2. un’Unione Europea costruita ad uso e consumo del grande capitale europeo, che è riuscito ad unirsi in tutto il continente con il solo obbiettivo di frenare la caduta tendenziale del saggio di profitto attraverso lo sfruttamento dei lavoratori e la compressione dei loro diritti; 

3. la natura becera e stracciona del capitale italiano, quello che ormai viene definito nanocapitalismo, un capitalismo che rinuncia a tutto, alla scienza, ai saperi, alla formazione e alla ricerca, per ritirarsi nel proprio guscio palazzinaro, miope ed ignorante.

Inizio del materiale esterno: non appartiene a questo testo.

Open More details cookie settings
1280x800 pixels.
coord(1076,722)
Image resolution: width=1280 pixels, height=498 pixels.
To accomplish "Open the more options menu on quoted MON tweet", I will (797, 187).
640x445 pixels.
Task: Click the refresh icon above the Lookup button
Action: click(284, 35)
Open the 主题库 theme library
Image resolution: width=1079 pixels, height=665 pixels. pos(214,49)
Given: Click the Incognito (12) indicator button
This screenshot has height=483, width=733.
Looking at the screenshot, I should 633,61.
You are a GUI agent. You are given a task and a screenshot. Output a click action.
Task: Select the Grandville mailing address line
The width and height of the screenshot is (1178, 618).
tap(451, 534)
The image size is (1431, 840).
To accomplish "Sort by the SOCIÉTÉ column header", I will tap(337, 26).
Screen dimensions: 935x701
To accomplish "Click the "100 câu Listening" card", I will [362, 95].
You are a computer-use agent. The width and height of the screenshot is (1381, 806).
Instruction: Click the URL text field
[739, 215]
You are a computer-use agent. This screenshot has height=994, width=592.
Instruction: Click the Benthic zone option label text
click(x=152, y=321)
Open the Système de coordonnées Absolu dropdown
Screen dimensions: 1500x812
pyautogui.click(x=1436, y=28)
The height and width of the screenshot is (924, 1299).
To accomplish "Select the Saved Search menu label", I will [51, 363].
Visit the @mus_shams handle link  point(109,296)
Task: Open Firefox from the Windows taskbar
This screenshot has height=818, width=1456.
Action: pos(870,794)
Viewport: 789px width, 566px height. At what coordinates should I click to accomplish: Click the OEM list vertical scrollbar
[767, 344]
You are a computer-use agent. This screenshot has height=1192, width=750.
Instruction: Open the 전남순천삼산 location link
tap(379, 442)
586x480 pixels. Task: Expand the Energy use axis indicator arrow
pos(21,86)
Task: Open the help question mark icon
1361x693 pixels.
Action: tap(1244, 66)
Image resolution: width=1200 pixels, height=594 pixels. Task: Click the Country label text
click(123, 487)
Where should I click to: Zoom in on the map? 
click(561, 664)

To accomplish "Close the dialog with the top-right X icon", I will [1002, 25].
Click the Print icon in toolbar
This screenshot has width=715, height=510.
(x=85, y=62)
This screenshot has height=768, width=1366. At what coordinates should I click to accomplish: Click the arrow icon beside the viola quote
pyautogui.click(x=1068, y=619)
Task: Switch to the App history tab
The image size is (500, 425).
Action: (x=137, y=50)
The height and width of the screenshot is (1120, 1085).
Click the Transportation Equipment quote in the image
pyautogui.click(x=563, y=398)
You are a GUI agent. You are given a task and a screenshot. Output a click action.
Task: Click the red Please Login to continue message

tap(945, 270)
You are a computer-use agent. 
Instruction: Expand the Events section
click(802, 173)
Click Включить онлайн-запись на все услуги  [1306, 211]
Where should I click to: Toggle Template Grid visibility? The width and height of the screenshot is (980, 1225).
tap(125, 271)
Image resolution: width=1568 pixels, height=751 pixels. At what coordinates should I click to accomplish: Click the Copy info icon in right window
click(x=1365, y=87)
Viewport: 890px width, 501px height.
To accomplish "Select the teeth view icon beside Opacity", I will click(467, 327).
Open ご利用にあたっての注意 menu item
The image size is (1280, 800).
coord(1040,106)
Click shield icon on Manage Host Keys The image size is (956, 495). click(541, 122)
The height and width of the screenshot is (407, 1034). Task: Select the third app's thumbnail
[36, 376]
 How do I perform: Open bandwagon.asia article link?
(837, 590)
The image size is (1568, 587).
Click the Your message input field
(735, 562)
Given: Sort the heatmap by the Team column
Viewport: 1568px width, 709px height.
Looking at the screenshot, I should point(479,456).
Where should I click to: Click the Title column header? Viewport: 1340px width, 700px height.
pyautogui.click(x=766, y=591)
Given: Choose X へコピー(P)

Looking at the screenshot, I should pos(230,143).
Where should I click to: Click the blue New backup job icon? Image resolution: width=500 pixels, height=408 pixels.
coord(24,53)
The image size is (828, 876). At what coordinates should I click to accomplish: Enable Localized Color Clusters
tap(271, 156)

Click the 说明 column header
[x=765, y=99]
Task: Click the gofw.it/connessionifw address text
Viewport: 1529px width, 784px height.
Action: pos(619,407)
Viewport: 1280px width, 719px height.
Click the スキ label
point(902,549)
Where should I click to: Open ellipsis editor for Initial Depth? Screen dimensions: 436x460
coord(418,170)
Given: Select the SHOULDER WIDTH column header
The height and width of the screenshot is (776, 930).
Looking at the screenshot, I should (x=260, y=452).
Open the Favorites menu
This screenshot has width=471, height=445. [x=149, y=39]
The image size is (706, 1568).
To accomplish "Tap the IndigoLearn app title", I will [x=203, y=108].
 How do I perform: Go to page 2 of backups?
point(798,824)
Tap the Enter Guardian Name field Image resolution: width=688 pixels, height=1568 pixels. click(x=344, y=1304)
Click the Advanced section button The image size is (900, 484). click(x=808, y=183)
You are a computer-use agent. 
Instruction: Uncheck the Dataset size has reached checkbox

In questo contesto s’inserisce l’attacco senza precedenti allo Statuto dei Lavoratori, una grande opera di diritto nella quale possiamo leggere lo spirito alto della Costituzione repubblicana. 

La riflessione si conclude con un breve cenno alla nostra travagliata storia repubblicana, che può essere distinta in 3 fasi:

1. il lungo ordine democristiano, una sorta di socialdemocrazia non dichiarata, frutto del contesto internazionale, di una Democrazia Cristiana sicuramente non liberista, di un Partito Comunista all’opposizione ma fortemente radicato nel territorio e nei luoghi di lavoro e protagonista insieme alla CGIL di Di Vittorio di battaglie dure per la conquista dei diritti dei lavoratori e dello stato sociale;

2. il ventennio berlusconiano, con la sottile e quasi impercettibile penetrazione della cultura dell’individualismo e dell’apparenza e il tentativo fallito di instaurare un ordine neoliberista;

3. la fase che ha appena avuto inizio con il Governo Monti e che in pochi mesi è riuscito laddove altri avevano fallito, vale a dire a porre le basi per un ordine nuovo, un sistema economico e sociale strutturato e organico, dalla netta natura antioperaia e antidemocratica.

In quest’ultima fase stiamo assistendo in tutti i Paesi europei ad una serie di colpi di stato oggettivi, un lento ed inesorabile esautoramento dei parlamenti nazionali da parte degli organismi di governo finanziario, quali la BCE e il FMI, una fase che non possiamo non definire golpista, e nella quale il ruolo e la funzione dei comunisti deve essere quello di favorire l’unità delle forze di sinistra e democratiche e di lottare per sottrarre il Partito Democratico all’egemonia culturale liberista, impedendo così il nascere del nuovo ordine.

Barbara Mangiapane
Responsabile organizzazione e tesseramento Partito dei Comunisti Italiani Lucca e Versilia.